Personal information
- Born: October 9, 1969 (age 56) Jersey City, New Jersey, U.S.
- Listed height: 6 ft 4 in (1.93 m)
- Listed weight: 248 lb (112 kg)

Career information
- High school: Hudson Catholic Regional (Jersey City, New Jersey)
- College: New Hampshire
- NFL draft: 1992: 5th round, 116th overall pick

Career history
- New England Patriots (1992–1996); Saint Louis Rams (1997)*; Buffalo Bills (1998)*; New York/New Jersey Hitmen (2001); New Jersey Gladiators (2001–2002); Buffalo Destroyers (2003); Philadelphia Soul (2004);
- * Offseason and/or practice squad member only

Career NFL statistics
- Tackles: 111
- Sacks: 7
- Interceptions: 3
- Forced fumbles: 3
- Stats at Pro Football Reference

Career Arena League statistics
- Tackles: 19
- Sacks: 6.5
- Touchdowns: 1
- Stats at ArenaFan.com

= Dwayne Sabb =

American football player (born 1969)

Dwayne Irving Sabb (born October 9, 1969) is an American former professional football player who was a linebacker and fullback in the National Football League (NFL), the XFL and the Arena Football League (AFL). He played college football for the New Hampshire Wildcats.

==Early life==
Sabb was born October 10, 1969, in Jersey City, New Jersey. Sabb graduated from Hudson Catholic Regional High School in Jersey City, New Jersey, before attending the University of New Hampshire.

==Career==
After graduating from UNH, he was selected in the 5th round (116th overall) in the 1992 NFL draft by the New England Patriots.

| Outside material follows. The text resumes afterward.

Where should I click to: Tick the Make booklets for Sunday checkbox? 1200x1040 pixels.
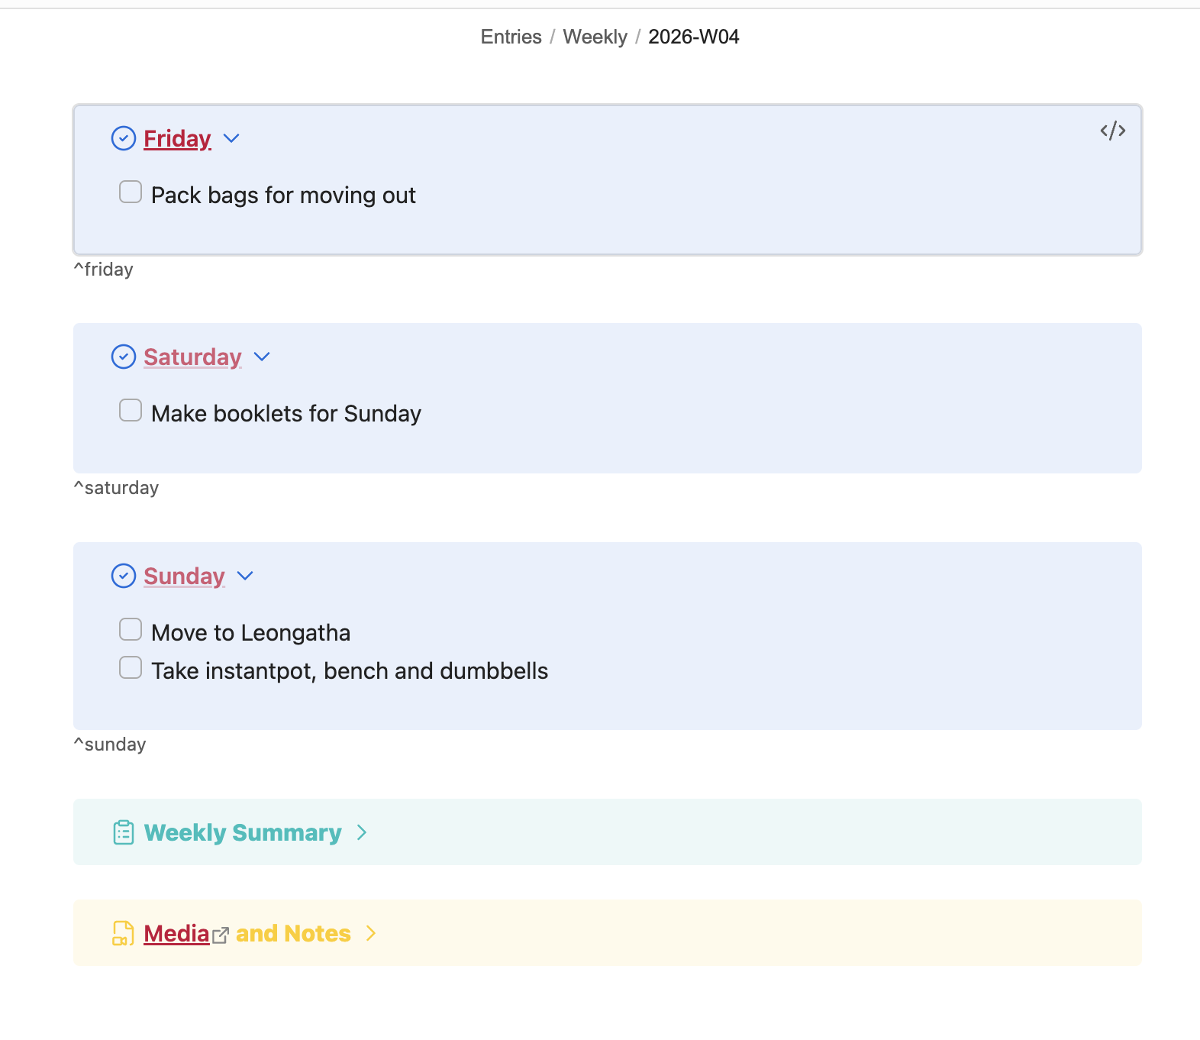pos(131,410)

A member of the Patriots from 1992 to 1996, Sabb appeared in Super Bowl XXXI, a Patriots loss to the Green Bay Packers. Following Sabb's NFL career, he played in various other leagues including the XFL (2001 with New York/New Jersey Hitmen) and the Arena Football League. With the Hitmen, Sabb was amongst the XFL leaders in sacks. In the AFL, Sabb spent 2001–02 with the New Jersey Gladiators, 2003 with the Buffalo Destroyers and 2004 -2005 with the expansion Philadelphia Soul.